Holy Trinity Church

Anglican worship in Geneva

Homily for St. Monica and St. Augustne ( 27th August 2020 ) – Alan Amos

In our church calendar,  today is the feastday of St. Monica,  mother of Saint Augustine;   tomorrow the feastday of Augustine.  Today we celebrate them together,  giving thanks for Monica’s faithfulness in love and intercession,  and for Augustine’s witness that it is in the true God alone that our hearts will find their rest.

I would also celebrate Monica and Augustine as saints of Africa, coming from among the Berber people that were governed by Rome.   It is unlikely therefore that Augustine looked  like most of the stained glass representations of him.   And of course Augustine not only came from Africa,  but he returned from Rome to exercise his ministry in Hippo Regius,  Roman North Africa,  which today is Annaba in Algeria.

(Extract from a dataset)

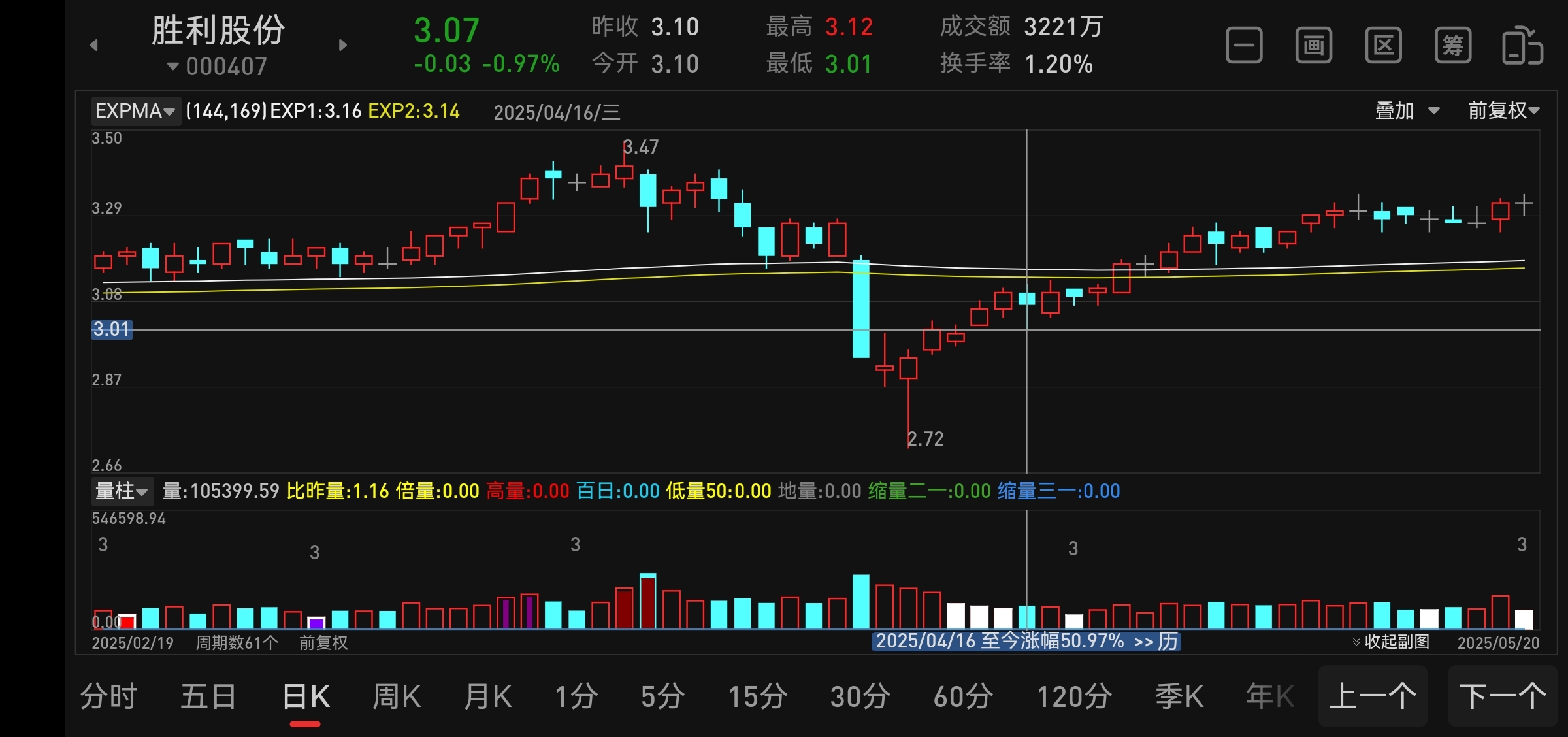Click the 筹 chip distribution icon
The image size is (1568, 737).
point(1452,46)
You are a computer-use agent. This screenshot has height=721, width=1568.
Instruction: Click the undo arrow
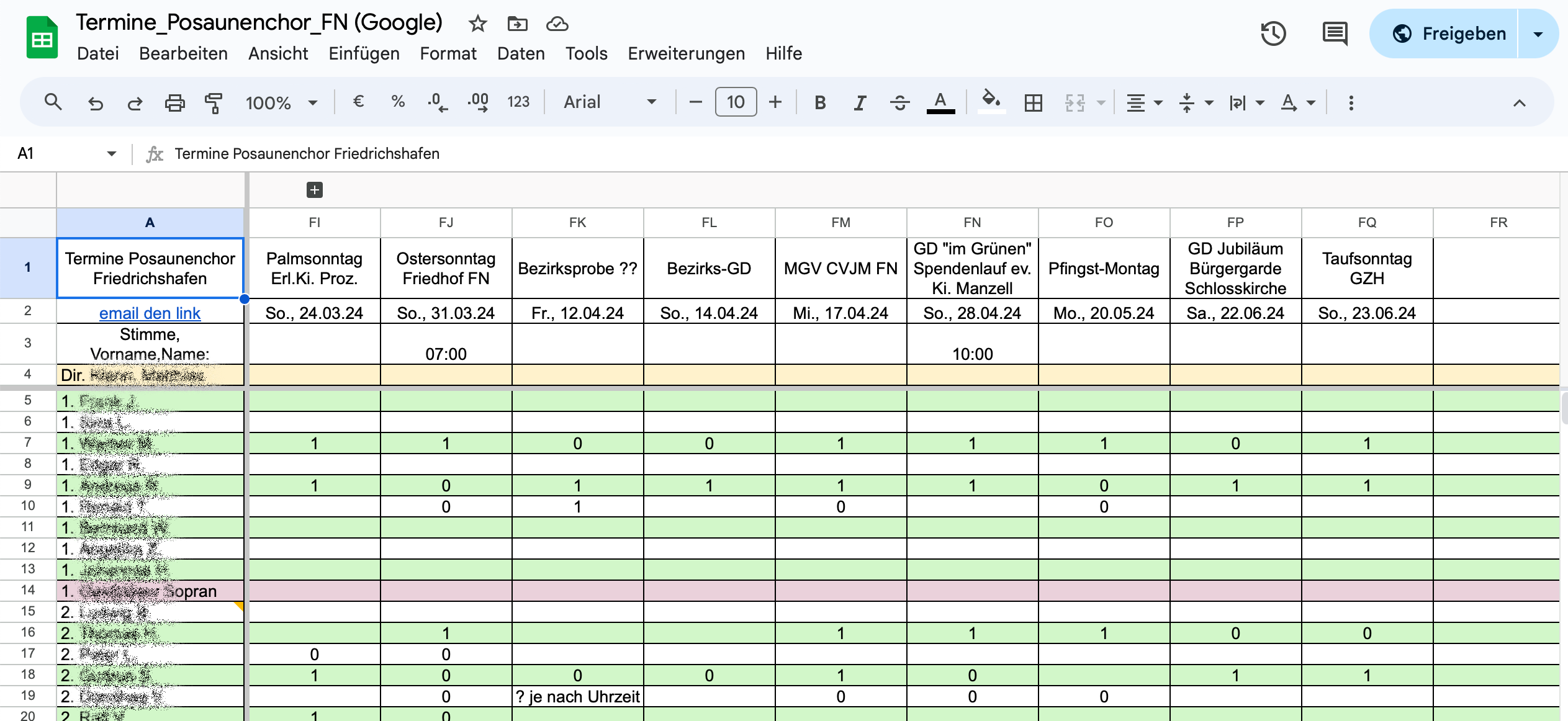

But to give very briefly the story of Monica and Augustine.   Monica was born in Thagaste, North Africa,  about 322 AD.   She was married early in life to Patricius, a Roman pagan, who had a violent temper and was unfaithful to her.  Monica had three children who survived infancy, including Augustine.   When he grew up,  Augustine went to study rhetoric in Carthage, and there he became a follower of the Manichaean heresy,  which caused Monica great distress.

At this time she visited a certain  bishop who consoled her with the words, “the child of those tears shall never perish.” Monica followed Augustine  to Rome, where he had gone secretly; when she arrived he had already gone to Milan, but she followed him. In Milan she found bishop Ambrose and through him she ultimately saw Augustine convert to Christianity after 17 years of resistance.  After six months of instruction,  Augustine was baptised by Ambrose.   Monica and Augustine then left together to return to Africa,  but Monica died on the way back.  Augustine’s grief and his conversion to faith was expressed in his Confessions.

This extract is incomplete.